(Beginning of Entries supplied)

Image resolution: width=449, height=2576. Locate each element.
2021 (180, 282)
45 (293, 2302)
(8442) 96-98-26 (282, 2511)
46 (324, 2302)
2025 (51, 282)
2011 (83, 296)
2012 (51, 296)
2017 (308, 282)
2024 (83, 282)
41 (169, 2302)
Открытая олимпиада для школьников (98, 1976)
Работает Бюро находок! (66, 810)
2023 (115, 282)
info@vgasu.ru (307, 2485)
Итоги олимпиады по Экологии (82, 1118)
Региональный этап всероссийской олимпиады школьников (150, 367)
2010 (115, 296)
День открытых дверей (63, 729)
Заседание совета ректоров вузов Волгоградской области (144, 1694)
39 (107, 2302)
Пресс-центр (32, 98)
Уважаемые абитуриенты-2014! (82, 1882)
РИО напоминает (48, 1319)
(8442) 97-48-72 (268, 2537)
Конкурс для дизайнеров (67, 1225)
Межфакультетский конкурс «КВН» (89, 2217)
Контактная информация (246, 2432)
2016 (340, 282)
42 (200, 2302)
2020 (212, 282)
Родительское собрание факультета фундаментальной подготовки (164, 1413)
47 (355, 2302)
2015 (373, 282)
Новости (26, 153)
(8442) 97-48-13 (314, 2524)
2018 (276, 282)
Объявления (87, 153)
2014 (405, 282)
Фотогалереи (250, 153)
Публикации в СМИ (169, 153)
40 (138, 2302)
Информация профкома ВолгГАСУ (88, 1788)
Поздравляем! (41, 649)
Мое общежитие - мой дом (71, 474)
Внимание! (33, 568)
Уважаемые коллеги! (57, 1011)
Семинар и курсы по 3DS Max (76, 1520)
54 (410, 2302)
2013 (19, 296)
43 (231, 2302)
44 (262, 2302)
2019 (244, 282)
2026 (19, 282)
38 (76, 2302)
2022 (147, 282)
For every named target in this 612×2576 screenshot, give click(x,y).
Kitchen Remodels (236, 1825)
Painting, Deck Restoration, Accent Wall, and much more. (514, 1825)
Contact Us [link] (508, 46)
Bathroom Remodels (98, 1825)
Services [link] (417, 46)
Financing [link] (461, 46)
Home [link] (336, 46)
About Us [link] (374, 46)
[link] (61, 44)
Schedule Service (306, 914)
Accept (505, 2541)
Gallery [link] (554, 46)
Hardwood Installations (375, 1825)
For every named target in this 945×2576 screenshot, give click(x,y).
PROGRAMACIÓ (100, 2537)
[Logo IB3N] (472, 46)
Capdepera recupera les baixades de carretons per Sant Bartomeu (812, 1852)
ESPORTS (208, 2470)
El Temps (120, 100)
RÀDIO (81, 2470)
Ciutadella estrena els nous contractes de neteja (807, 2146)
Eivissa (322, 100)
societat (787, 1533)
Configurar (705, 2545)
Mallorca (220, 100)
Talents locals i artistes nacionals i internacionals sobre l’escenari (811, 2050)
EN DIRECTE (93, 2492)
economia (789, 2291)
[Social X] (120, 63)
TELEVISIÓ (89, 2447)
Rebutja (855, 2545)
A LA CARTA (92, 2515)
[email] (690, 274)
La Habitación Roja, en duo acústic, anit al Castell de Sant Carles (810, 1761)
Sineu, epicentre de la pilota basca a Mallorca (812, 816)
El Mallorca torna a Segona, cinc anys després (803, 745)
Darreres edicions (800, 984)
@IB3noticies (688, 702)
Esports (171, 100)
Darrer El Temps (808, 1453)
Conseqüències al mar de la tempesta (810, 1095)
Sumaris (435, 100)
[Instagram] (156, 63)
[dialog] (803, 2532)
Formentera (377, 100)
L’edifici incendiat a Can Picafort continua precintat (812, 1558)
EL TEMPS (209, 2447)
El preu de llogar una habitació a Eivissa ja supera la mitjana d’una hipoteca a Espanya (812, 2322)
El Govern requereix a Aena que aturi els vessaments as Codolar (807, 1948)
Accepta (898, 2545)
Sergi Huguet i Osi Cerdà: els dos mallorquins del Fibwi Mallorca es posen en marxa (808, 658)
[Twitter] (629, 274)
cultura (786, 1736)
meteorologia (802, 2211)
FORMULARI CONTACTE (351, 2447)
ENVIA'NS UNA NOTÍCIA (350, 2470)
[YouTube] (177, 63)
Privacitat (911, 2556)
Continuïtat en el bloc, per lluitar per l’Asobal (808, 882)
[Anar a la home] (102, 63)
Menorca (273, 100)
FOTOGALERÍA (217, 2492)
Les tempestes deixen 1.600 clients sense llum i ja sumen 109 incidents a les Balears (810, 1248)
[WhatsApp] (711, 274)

(End of Entries supplied)

> [What this task involves]:
Lines from the top of the entries through the line with "Информация профкома ВолгГАСУ (88, 1788)" are to be transcribed exactly, and nothing more.

> [Result]:
Image resolution: width=449, height=2576. Locate each element.
2021 (180, 282)
45 (293, 2302)
(8442) 96-98-26 (282, 2511)
46 (324, 2302)
2025 (51, 282)
2011 (83, 296)
2012 (51, 296)
2017 (308, 282)
2024 (83, 282)
41 (169, 2302)
Открытая олимпиада для школьников (98, 1976)
Работает Бюро находок! (66, 810)
2023 (115, 282)
info@vgasu.ru (307, 2485)
Итоги олимпиады по Экологии (82, 1118)
Региональный этап всероссийской олимпиады школьников (150, 367)
2010 (115, 296)
День открытых дверей (63, 729)
Заседание совета ректоров вузов Волгоградской области (144, 1694)
39 (107, 2302)
Пресс-центр (32, 98)
Уважаемые абитуриенты-2014! (82, 1882)
РИО напоминает (48, 1319)
(8442) 97-48-72 (268, 2537)
Конкурс для дизайнеров (67, 1225)
Межфакультетский конкурс «КВН» (89, 2217)
Контактная информация (246, 2432)
2016 (340, 282)
42 (200, 2302)
2020 (212, 282)
Родительское собрание факультета фундаментальной подготовки (164, 1413)
47 (355, 2302)
2015 (373, 282)
Новости (26, 153)
(8442) 97-48-13 (314, 2524)
2018 (276, 282)
Объявления (87, 153)
2014 (405, 282)
Фотогалереи (250, 153)
Публикации в СМИ (169, 153)
40 (138, 2302)
Информация профкома ВолгГАСУ (88, 1788)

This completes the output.